The fun came from the curious collection of homo sapiens that made up the group – farmers, truck drivers, ditch diggers, floozies and schoolteachers… people suffering from senile dementia…people suffering from delusions of normalcy – people suffering from the prodigious quantities of alcohol we were meant to drink. No people on earth drink as heartily as the English, unless it is the English in Australia. We did our best to keep up with them.
The English, of course, once had a great empire. We looked around at our companions and wondered. That the empire fell apart, we did not doubt; how they got it together in the first place was the mystery.
We have been thinking about empires. Like the English, we Americans never really set out to have an empire; we only recently realized that we have one. How we got it is as much a mystery to us as how the English got theirs.
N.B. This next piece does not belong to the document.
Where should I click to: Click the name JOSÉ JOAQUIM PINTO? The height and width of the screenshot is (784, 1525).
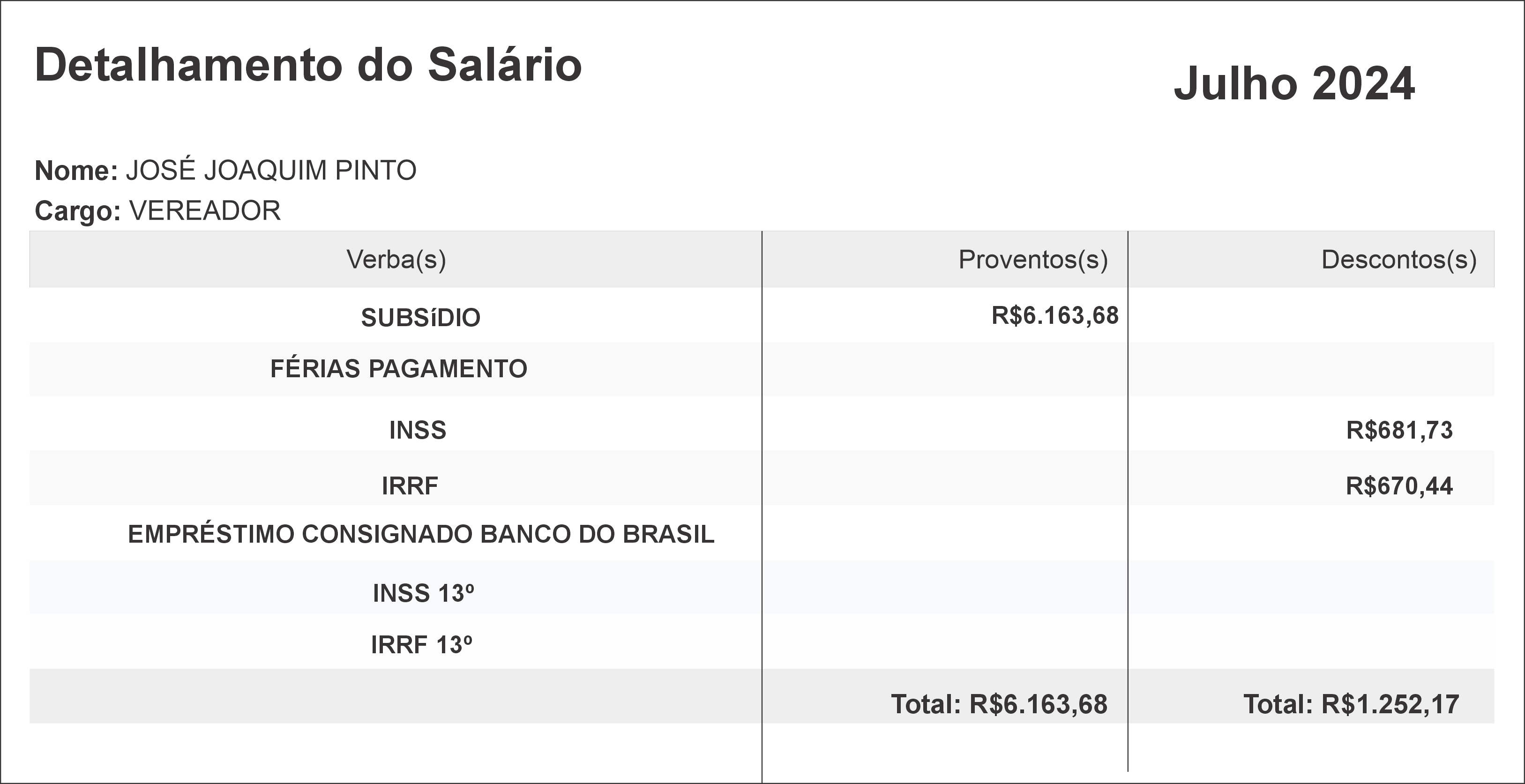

But an empire is a living thing…like a bubble in the stock market…or a bubble in champagne. It won’t last forever…but it can be fun for a while when it goes to your head. Looking over a list of all the dozens of empires the world has seen is like taking a stroll through a graveyard. Each one was born; each one died. Only one – the American Empire – has a blank spot for the date of death. Born April 2, 1917…says the marker. Died…. Well, not yet, anyway. But there is the grave waiting for us.
By the end of our dinner, it was still daylight, but we could hardly walk. Fortunately, we had brought a car. Fortunately, too, we had only to drive a slow, short way down a country lane with neither lives nor property put in danger.
*** A reader writes:
"The May 11, 2005 DR makes reference to a reader’s comment about the Bush-led War in Iraq. I think Bush really has misled the world on the reason for our pre-emptive attack, but the reader’s assessment is puzzling. He said, ‘And all it would take to end that war is to bomb a few palaces in Iran and Syria – in other words, hit them at the top level where the big guys are. But for some stupid reason, Bush and his cohorts are playing some sort of political One World Game at the expense of our young men.’
"I don’t think there is enough appreciation for the complexity of finding the ‘big guys.’ We have been seeking the leaders in two countries without any success. If all it took was to ‘bomb the big guys’ even Bush would be able to do this. But the painful mess we have been led into is now much out of our control. The bed he has made for us is one of nails."